++++ RECORDS FOR THE TASK ++++

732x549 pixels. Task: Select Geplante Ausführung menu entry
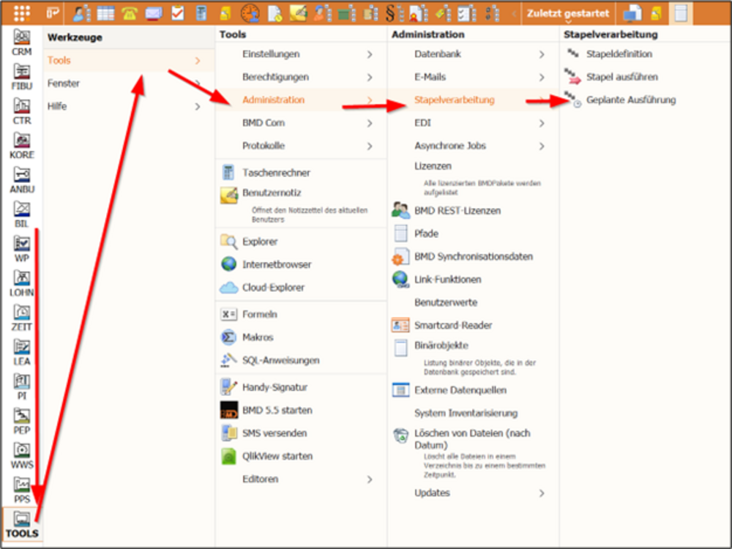coord(630,100)
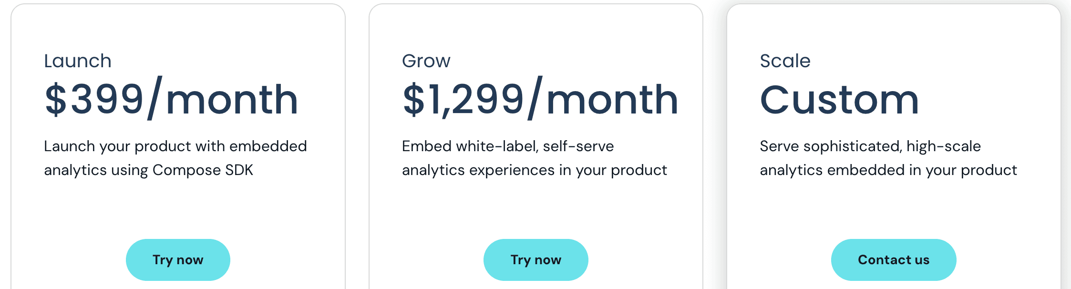The width and height of the screenshot is (1071, 289).
Task: Click the Grow plan description text
Action: tap(534, 157)
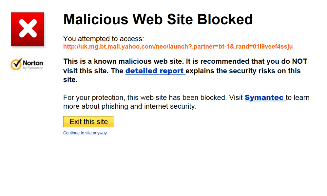Click the 'phishing and internet security' text
This screenshot has height=196, width=327.
click(149, 106)
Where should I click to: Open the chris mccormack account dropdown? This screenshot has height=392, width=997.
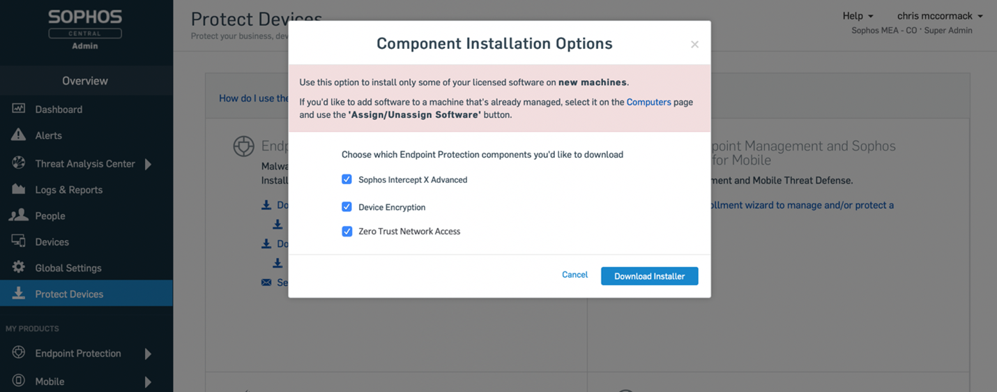(939, 16)
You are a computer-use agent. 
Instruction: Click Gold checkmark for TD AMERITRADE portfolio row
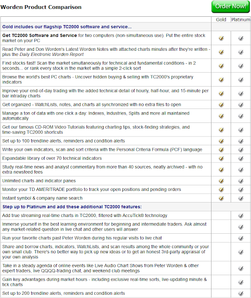pyautogui.click(x=221, y=190)
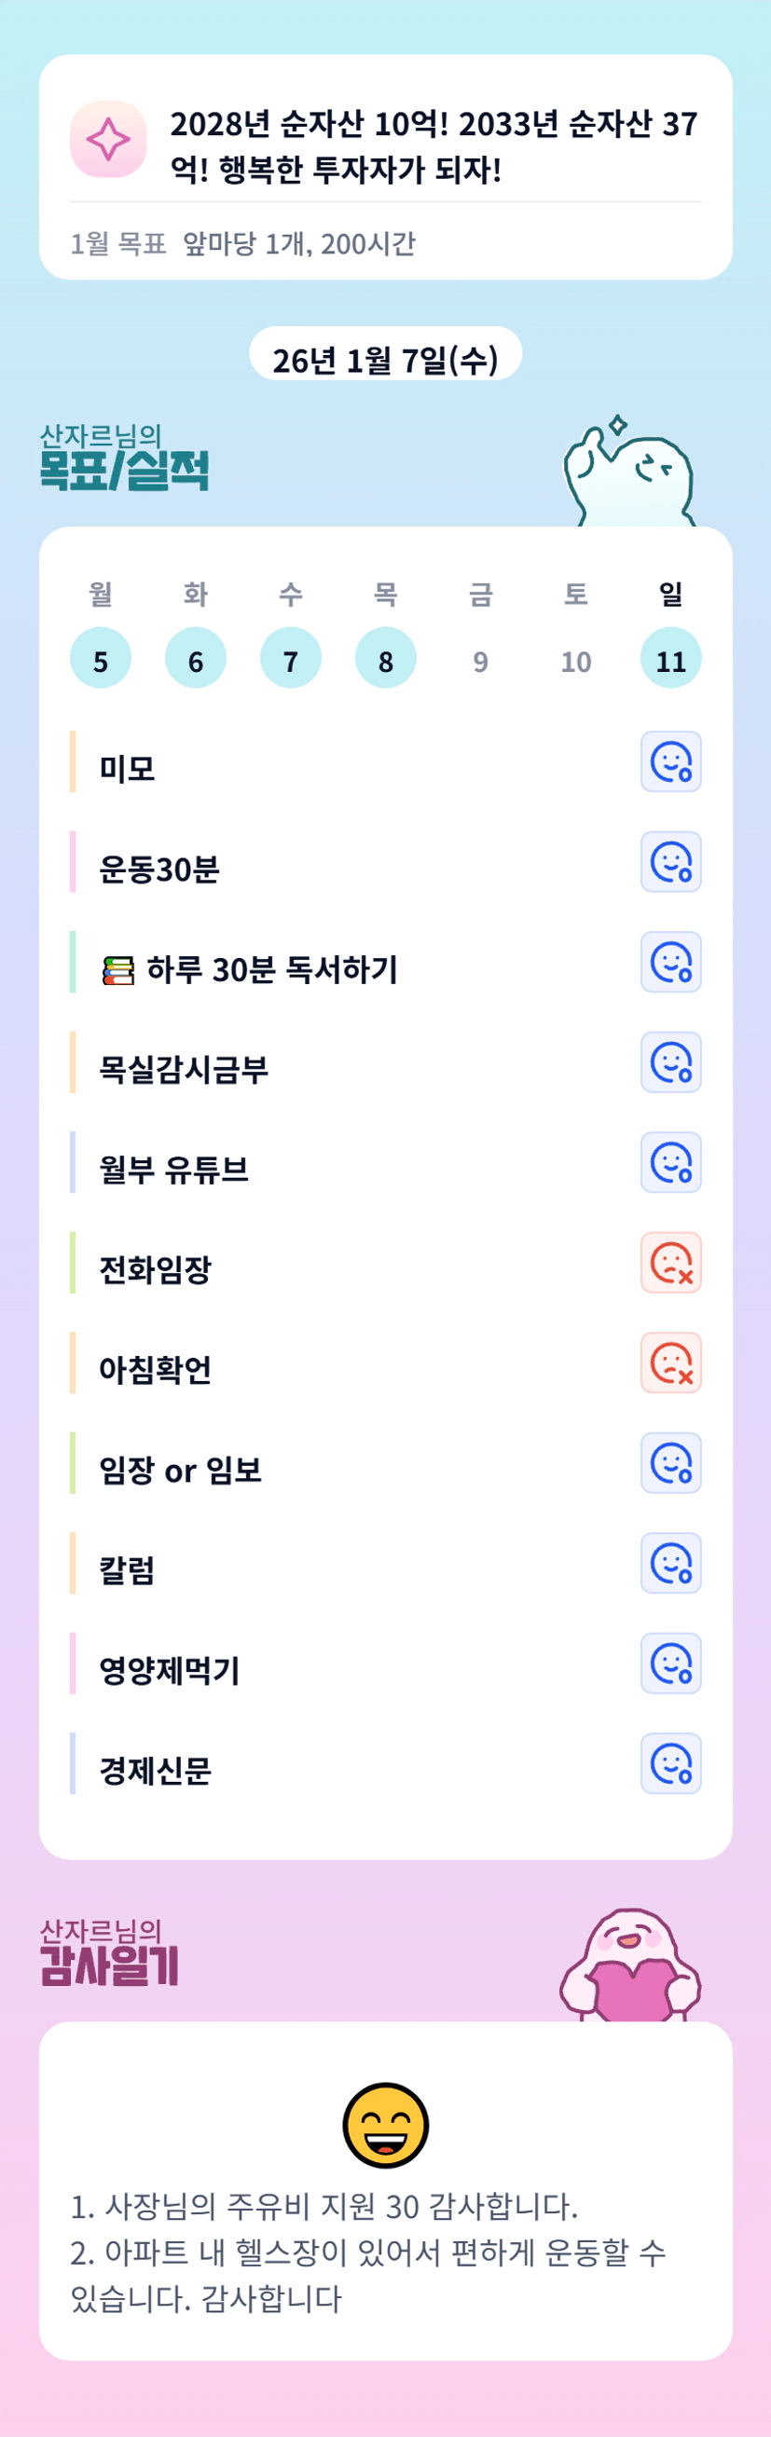
Task: Toggle the sad-face status for 전화임장
Action: click(671, 1262)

++++

**TASK PROMPT**
Reproduce every item above word for word, leaving out the pictures.

**WORKED ANSWER**
732x549 pixels. Task: Select Geplante Ausführung menu entry
coord(630,100)
The width and height of the screenshot is (1071, 289).
Task: Click the Grow plan description text
Action: tap(534, 157)
Click the 'phishing and internet security' text
This screenshot has height=196, width=327.
click(149, 106)
Where should I click to: Open the chris mccormack account dropdown? This screenshot has height=392, width=997.
(939, 16)
You are a computer-use agent. 
Instruction: Click Gold checkmark for TD AMERITRADE portfolio row
pyautogui.click(x=221, y=190)
Task: Toggle the sad-face status for 전화임장
Action: click(671, 1262)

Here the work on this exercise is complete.